Son dönemde üstlendiğim görevler nedeniyle gittiğim farklı yörelerde hep aynı manzara söz konusu. Yani, Zonguldak bir istisna değil. Zonguldak’ın hemen yanı başındaki Düzce ve Bolu kentlerinde de benzer yapılanmalar yaygın biçimde çalışıyor.  Büyük tarikatların bu kentlerdeki okul, yurt ve kurs binaları, saklanmak bir yana, mimarileriyle de ben buradayım diyor. Üstelik, bu örgütlenme sadece kentlere sınırlı değil. Kırsal kesimde de, köy kümeleri arasında görece yalıtılmış alanlara kurulan yurt binalarına köylerden kamyonet ve minibüslerle yatılı öğrenci taşınıyor.
Bu yaygın ve derin örgütlenmenin gerisindeki güçlerle çatışmamak kaygısıyla olsa gerek, bu konuya ilişkin haberlere liberal basınımızda rastlamıyoruz. Ancak, yukarıda özetlediğim mülakatı yaptığımız günün akşamı okuyabildiğimiz günlük gazetelerin ilk sayfalarında, CHP Genel Başkanı Kemal Kılıçdaroğlu’nun türban konusundaki tutumu nedeniyle eleştirilerin hedefi haline getirildiği görülüyor. CHP ve liderinin türban ve Kürt sorunu konularındaki yaklaşımının sağlıklı bir değerlendirmesini şu an yapmak mümkün görünmüyor. Anlaşılan o ki, bu konular stratejik    bir tercih yapılarak, seçim sonrasına bırakılıyor.
Ancak liberal basının tutumu uzun süredir biliniyor. Türban tartışmasının odağında on sekiz yaşında üniversite kapılarından döndürülen türbanlı gençlerin özgürlük alanın kısıtlanmasına yönelik kaygı konuluyor. Bu sorunun ana muhatabının üniversite olduğu düşünülürse, bir öğretim üyesi olarak bu sorunu görmezden gelecek değilim; ortada çözülmesi gereken bir sorun var. Ancak türbanla simgeleşip, türbanlı öğrencilerin üniversiteye serbestçe girmesiyle özdeş hale getirilen soruna daha dikkatli bakmamız gerektiğini de söylemek gerekiyor.

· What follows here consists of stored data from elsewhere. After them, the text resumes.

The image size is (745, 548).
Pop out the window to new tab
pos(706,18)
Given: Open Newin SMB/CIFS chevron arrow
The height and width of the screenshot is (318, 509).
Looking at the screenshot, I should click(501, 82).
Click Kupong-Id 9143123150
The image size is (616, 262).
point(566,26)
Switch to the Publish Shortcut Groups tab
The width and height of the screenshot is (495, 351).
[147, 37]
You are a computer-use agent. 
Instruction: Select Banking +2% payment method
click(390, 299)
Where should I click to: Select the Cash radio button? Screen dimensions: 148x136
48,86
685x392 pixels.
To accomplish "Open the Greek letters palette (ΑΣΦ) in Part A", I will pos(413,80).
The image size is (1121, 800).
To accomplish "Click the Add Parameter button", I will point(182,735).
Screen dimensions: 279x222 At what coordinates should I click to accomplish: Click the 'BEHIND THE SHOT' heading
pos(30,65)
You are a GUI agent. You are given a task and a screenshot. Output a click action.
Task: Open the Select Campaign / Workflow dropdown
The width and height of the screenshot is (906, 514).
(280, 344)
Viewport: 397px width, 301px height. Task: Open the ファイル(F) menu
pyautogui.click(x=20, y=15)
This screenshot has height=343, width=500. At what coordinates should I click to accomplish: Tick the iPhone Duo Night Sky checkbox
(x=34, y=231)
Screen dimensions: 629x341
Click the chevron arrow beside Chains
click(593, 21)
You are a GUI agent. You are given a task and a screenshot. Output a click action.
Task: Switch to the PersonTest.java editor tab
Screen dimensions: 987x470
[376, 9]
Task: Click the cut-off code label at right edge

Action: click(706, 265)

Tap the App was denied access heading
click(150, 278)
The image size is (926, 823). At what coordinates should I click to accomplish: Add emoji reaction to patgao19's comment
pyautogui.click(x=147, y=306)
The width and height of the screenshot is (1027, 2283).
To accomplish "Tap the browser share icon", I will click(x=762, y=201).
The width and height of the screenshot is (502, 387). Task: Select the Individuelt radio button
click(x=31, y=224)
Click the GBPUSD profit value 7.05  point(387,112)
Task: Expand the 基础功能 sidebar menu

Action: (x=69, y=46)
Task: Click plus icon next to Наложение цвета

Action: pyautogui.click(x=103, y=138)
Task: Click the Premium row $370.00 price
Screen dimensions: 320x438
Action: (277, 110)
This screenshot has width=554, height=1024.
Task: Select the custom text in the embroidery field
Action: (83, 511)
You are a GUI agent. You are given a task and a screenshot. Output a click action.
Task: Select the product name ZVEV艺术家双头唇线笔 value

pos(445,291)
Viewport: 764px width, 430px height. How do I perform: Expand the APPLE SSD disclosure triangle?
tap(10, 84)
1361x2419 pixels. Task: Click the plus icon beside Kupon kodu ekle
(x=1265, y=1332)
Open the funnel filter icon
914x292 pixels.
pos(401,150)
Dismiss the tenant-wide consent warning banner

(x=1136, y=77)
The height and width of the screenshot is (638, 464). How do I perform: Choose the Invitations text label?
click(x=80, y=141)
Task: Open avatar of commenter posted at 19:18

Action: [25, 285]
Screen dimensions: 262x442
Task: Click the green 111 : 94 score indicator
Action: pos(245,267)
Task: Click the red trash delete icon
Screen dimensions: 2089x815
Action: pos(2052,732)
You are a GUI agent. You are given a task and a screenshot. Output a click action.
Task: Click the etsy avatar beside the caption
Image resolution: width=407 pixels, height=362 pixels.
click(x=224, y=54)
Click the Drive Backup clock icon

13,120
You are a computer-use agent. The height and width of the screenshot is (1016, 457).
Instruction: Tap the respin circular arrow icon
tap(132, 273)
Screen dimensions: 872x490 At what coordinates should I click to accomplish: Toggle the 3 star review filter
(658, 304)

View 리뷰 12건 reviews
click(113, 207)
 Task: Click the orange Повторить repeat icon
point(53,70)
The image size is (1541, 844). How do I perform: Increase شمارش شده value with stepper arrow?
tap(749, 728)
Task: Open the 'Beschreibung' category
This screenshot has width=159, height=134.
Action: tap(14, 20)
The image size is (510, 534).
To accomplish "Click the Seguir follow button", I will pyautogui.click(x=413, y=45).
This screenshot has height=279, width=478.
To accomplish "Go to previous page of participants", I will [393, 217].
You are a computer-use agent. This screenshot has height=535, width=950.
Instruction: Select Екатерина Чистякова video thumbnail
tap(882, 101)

Tam da bu çerçevede, Zonguldak’lı maden işçisiyle yaptığımız görüşmenin -bir kez daha- önüm(üz)e koyduğu bir dizi soru var; sekiz yaşında bir (ya da binlerce) çocuğun muhtemelen geri dönüşü olmayan bu tür bir yola girişi üniversite kapısında sorunla karşılaşan gençlerinkinden daha az mı dramatik? Kendi düşünceleri alınmadan bu yola sokulduktan sonra, bu çocukların başka tür yaşamları, öğretileri ve düşünsel dünyaları tanıma, öğrenme şansları var mı? Kamu otoritesinin türban konusunda giderek muğlâklaşan yasakçı tavrına bu derece duyarlı liberal aydınlar ve köşe yazarlarının sekiz yaşında seçeneksiz bırakılan bu çocuklara yönelik olarak söyleyecekleri hiçbir şey yok mu?
Bu ülkede sekiz yaşındaki çocuğun başına türbanı, başörtüsünü geçiren anlayışı görmezden gelip, on sekiz yaşındakinin başındakini çıkarttıranı hedefe koyan anlayış bu sorunu çözmüyor; en azından bir özgürlük sorunu olarak!  On sekiz yaşındakinin sorununu sekiz yaşındakinin sorunuyla aynı anda çözen bir siyasal stratejiye ihtiyacımız olduğunu düşünmek için iyi nedenlerim var!
“Liberal aydınlarımızın” sekiz yaşındaki çocukları niçin bu kadar kolay feda ettiklerine ilişkin iyi nedenleri var mı? Yüksek yerlerin hedefi haline gelmemek dışında!